魔族討伐
河原に大きな水柱が上がる。
少し遅れて、吹き飛ばされた水や砂利が川面に降り注ぐ。
そこには粉々に砕け散った魔族の破片が紛れていた。
「なっ……」
橘川の緩んだ口元から煙草が落ちた。
「ん?」
奏音は首を捻った。
「できた?」
ウィッチアイドルの魔弾と重なってしまって、どうなったのかよくわからない。
あまりの一瞬の出来事に、魔弾ができたのかさえ怪しく思える。
「あの、橘川さん──」
聞いてみようと思って呼びかけたが返事がない。
「橘川さん?」
「ん? あ、ああ」
2度目の呼びかけで橘川は我に返ったらしく、落とした煙草を拾い上げると、それを携帯灰皿に押し込みながら、
「お見事、命中だ」
「あたしのが当たったんですかぁ?!」
「彼女の魔弾をよけた所へ、上手い具合に嬢ちゃんのが行ったよ。意図的にやったんならたいしたモノだけど──」
「あははは、たまたまです」
奏音は苦笑して言った。
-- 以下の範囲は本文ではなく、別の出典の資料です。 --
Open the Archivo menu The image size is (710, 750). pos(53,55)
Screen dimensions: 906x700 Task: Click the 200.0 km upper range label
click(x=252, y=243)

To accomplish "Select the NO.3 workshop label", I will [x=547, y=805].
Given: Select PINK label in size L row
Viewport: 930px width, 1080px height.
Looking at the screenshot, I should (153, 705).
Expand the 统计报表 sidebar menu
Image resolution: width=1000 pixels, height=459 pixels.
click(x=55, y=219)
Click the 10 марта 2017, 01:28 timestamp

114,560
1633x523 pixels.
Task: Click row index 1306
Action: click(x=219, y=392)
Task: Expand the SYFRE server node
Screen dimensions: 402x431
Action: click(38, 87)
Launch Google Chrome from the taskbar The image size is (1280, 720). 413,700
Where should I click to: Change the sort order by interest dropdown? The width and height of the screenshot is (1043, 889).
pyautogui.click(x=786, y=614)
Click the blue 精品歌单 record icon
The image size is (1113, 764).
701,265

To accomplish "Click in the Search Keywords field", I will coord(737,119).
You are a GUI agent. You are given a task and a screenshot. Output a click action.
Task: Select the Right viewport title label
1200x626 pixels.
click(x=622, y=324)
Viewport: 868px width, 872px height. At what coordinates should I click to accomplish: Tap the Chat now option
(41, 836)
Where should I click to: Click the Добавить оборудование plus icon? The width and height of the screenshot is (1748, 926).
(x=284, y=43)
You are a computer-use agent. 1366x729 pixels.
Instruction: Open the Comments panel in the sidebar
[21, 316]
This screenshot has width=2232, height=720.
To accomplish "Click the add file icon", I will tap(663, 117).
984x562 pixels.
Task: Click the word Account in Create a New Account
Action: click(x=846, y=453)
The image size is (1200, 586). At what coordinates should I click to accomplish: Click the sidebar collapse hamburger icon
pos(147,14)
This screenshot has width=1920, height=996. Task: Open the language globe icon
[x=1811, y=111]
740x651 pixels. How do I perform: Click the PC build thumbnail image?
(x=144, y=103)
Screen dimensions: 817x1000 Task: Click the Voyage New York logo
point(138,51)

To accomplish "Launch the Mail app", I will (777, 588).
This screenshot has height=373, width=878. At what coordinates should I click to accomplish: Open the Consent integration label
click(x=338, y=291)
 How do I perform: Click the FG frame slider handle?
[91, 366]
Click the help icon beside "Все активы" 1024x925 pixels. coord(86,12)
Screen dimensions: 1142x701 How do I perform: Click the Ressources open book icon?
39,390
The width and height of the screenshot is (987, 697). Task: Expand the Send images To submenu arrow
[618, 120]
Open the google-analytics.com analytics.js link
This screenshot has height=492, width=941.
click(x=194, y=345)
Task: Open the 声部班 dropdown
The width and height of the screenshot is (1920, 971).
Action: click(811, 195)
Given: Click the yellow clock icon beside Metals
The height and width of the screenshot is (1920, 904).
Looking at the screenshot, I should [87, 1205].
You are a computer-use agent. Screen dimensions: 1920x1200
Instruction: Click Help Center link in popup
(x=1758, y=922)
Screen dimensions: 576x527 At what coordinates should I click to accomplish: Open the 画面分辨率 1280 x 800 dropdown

謙遜ではない。
「──だろうね」
橘川も口元に笑みを浮かべる。
「たまたまでもすごいって! 魔法を使えたんだよ!」
興奮気味に朝霧が言う。
「ああ、そか、あたし、魔法を……」
ようやく魔法が使えたという実感が沸いてきた。
「しかも、ウィッチアイドルでもないのに魔族を倒すなんて、南雲さんが初めてじゃないかな!?」
付け足された言葉で奏音は凍り付く。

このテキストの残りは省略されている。